Rand Paul first senator diagnosed with coronavirus

By George Cahlink | 03/23/2020 07:11 AM EDT

Sen. Rand Paul (R-Ky.) became the first senator this weekend to be diagnosed with COVID-19.

Sen. Rand Paul (R-Ky.) became the first senator this weekend to be diagnosed with COVID-19. Francis Chung/E&E News

Five Republican senators are now under quarantine after Kentucky Republican Rand Paul became the first member of the chamber to test positive for the new coronavirus.

Paul announced yesterday he had tested positive for the disease, after being exposed at an arts fundraiser last week in Kentucky.

He did not self-isolate, however, before the results came back, and attended various meetings in recent days with his fellow senators, including GOP caucus luncheons, and voted on the Senate floor.


As a result, Sens. Mitt Romney and Mike Lee, both of Utah, said they would self-quarantine for 14 days and seek testing after spending significant time in meetings with Paul.

Republican Sens. Rick Scott of Florida and Cory Gardner of Colorado are already isolated after being exposed to the virus through separate contacts.

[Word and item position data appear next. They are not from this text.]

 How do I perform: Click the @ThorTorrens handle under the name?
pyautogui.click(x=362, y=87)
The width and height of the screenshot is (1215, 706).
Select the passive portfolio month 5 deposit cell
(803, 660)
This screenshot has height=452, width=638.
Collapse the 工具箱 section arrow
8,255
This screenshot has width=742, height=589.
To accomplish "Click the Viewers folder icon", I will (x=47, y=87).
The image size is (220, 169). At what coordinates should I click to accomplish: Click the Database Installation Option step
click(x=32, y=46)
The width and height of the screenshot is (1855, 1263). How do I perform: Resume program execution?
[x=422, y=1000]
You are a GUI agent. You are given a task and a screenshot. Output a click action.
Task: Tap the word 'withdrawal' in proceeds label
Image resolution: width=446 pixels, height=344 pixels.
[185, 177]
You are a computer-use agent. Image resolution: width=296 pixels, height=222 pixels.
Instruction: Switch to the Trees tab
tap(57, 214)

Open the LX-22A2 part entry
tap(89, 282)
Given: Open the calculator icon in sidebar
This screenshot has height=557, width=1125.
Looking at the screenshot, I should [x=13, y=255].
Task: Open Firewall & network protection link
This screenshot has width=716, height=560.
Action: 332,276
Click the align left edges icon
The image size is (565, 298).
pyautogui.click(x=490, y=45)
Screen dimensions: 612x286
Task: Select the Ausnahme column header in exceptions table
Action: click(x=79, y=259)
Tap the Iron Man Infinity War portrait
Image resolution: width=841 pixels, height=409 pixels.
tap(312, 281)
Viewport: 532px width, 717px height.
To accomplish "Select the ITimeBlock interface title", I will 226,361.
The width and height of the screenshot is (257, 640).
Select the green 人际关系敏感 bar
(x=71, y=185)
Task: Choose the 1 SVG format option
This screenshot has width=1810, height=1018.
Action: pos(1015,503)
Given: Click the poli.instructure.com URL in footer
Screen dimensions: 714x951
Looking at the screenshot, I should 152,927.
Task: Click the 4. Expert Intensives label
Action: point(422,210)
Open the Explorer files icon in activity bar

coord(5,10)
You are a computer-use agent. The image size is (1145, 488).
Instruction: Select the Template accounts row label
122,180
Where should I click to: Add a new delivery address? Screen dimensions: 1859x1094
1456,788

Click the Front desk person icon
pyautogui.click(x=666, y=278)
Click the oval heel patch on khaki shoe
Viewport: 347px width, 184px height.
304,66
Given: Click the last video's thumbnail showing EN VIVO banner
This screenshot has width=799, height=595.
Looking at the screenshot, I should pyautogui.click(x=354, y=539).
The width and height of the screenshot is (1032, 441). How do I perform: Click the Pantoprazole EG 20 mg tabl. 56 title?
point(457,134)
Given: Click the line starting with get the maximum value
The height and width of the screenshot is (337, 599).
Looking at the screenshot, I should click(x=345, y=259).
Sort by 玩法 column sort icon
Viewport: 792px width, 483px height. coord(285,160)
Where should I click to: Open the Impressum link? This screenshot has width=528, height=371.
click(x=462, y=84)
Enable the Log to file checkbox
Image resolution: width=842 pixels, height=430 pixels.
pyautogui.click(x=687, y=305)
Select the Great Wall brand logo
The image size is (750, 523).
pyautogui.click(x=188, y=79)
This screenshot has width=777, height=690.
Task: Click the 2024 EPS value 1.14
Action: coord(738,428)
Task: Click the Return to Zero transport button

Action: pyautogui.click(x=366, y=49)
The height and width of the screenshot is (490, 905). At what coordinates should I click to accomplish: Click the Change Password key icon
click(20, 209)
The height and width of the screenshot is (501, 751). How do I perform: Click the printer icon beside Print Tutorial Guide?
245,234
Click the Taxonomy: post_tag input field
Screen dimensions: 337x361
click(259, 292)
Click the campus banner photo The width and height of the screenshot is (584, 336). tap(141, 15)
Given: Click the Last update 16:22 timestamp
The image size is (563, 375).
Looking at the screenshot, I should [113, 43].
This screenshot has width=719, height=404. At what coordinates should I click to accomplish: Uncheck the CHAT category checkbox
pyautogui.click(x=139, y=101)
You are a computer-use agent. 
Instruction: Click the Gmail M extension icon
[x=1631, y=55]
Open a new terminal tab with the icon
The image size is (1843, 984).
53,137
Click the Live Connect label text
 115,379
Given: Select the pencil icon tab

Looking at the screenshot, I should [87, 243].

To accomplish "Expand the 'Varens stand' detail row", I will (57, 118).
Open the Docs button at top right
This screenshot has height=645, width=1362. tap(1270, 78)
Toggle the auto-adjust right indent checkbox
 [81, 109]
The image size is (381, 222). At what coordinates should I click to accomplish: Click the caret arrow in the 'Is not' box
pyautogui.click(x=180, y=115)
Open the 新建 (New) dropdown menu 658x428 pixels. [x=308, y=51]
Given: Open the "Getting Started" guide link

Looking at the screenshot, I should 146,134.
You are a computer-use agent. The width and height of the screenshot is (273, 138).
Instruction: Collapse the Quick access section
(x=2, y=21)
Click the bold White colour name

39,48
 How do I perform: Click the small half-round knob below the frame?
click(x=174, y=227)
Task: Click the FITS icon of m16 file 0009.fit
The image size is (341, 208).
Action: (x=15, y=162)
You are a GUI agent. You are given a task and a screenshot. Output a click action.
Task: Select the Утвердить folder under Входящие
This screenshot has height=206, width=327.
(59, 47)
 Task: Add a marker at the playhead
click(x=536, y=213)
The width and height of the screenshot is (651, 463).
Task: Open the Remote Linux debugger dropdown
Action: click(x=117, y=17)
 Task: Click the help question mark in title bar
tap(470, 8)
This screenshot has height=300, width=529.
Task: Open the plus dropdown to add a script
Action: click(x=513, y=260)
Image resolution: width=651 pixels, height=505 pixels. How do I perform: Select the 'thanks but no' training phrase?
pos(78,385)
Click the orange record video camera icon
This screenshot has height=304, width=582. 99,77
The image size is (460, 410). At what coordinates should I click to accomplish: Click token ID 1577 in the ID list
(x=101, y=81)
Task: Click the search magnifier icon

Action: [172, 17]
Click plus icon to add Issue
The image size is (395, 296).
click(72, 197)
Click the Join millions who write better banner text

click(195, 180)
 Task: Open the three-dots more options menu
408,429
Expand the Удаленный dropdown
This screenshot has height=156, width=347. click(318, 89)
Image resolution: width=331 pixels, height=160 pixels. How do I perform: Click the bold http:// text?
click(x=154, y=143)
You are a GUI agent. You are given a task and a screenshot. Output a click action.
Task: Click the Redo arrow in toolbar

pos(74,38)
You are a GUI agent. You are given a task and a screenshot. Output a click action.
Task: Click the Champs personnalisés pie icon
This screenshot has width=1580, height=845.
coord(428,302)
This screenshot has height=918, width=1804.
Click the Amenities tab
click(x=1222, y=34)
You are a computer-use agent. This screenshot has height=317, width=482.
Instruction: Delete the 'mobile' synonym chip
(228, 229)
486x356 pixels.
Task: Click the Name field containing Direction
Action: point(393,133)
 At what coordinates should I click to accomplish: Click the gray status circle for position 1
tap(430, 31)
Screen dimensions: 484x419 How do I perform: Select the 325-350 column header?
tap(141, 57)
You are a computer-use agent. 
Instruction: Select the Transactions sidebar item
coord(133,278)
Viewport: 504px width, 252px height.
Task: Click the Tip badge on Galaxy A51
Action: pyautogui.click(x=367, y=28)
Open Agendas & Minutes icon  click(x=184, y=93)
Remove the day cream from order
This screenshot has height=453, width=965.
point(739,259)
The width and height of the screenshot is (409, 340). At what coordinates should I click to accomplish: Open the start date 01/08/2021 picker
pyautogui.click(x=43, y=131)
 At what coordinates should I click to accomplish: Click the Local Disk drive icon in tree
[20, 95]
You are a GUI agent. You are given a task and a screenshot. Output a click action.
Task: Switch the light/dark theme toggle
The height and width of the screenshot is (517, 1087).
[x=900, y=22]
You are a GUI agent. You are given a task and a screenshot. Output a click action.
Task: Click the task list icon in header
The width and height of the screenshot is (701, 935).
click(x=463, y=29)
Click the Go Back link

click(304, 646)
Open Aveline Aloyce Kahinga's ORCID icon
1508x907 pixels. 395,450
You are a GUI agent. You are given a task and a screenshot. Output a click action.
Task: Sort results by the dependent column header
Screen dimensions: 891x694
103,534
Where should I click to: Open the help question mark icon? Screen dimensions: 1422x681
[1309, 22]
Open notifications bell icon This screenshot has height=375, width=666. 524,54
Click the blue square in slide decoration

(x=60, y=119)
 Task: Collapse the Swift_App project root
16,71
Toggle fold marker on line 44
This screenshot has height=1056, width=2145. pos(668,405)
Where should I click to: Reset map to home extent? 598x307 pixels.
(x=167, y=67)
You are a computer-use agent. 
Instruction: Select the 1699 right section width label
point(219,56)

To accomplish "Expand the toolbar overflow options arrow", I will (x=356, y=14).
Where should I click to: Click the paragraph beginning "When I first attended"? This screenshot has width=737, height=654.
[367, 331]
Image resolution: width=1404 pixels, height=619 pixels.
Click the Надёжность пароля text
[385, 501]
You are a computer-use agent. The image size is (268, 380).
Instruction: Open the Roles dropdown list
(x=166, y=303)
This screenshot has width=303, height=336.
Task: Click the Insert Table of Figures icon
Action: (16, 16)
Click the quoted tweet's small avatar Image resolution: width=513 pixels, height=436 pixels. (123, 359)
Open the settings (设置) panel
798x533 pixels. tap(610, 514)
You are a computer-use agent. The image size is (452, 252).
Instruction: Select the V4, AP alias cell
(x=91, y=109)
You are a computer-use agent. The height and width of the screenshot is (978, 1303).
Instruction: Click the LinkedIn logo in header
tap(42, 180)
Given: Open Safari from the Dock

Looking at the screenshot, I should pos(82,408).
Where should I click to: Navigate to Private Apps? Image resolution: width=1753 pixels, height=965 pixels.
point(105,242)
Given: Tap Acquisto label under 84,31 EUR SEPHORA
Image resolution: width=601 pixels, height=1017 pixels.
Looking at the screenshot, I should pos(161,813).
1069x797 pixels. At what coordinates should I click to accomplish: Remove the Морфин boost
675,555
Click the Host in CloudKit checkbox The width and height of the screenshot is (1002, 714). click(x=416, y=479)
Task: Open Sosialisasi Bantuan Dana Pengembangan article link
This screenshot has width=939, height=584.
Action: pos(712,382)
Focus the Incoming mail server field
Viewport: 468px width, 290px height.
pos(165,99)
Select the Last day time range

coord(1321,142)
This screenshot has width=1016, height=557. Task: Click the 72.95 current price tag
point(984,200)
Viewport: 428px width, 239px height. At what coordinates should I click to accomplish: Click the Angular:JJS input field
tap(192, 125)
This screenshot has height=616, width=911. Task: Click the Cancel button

None of the senators has yet to show symptoms associated with the respiratory virus, which includes a high fever, shortness of breath and coughing. So far, 33,018 people nationwide have tested positive for COVID-19, and at least 428 have died, according to The New York Times.

"We want to be clear, Senator Paul left the Senate IMMEDIATELY upon learning of his diagnosis. He had zero contact with anyone & went into quarantine," Paul’s staff posted on Twitter yesterday, amid online criticism that he should have gone into quarantine earlier.

While asymptomatic, Paul got the test Friday because he had part of his lung removed last summer after it was damaged during a 2017 assault by a neighbor and is at risk for respiratory infections.

In an unusual move, Sen. Kyrsten Sinema (D-Ariz.) ripped Paul for not going into quarantine sooner. Other lawmakers also expressed pause.

"This, America, is absolutely irresponsible. You cannot be near other people while waiting for coronavirus test results. It endangers others & likely increases the spread of the virus," Sinema tweeted yesterday.

The quarantine could complicate Republican efforts to move legislation in coming days. With those five senators unable to vote, the GOP would only hold a one-seat majority, 48-47, over Democrats and independents who caucus with them.

Its impact on the pending economic package may be minimal, though, as congressional leaders are aiming for a broad bipartisan deal and the Senate has yet to get the 60 votes needed to even move toward a final vote (see related story).

Paul, who was only one of eight senators to vote against a smaller stimulus bill for workers last week, has a long history of forcing votes on amendments to legislation he opposes.

For example, he tried to tack on unrelated provisions about the Afghanistan War and immigration to the recent aid package that were overwhelmingly rejected.

He’ll no longer have the option during the quarantine. The Senate does not allow remote voting, although proposals for allowing it during extraordinary circumstances have been floated in light of the pandemic.

Yesterday, during a Senate vote, the chamber’s doors were held open so members could signal their vote without having to come into the floor and risk contact with other senators.

Meanwhile, several House members are also under quarantine, including Reps. Ben McAdams (D-Utah) and Mario Díaz-Balart (R-Fla.), who both have tested positive for the virus. McAdams was admitted to the hospital Friday after experiencing shortness of breath.

The Salt Lake Tribune, McAdams’ hometown newspaper, reported that the freshman was expected to be released soon.

The Capitol and House and Senate office buildings are now closed to the public through at least April 1, and most congressional staff has been told to telework.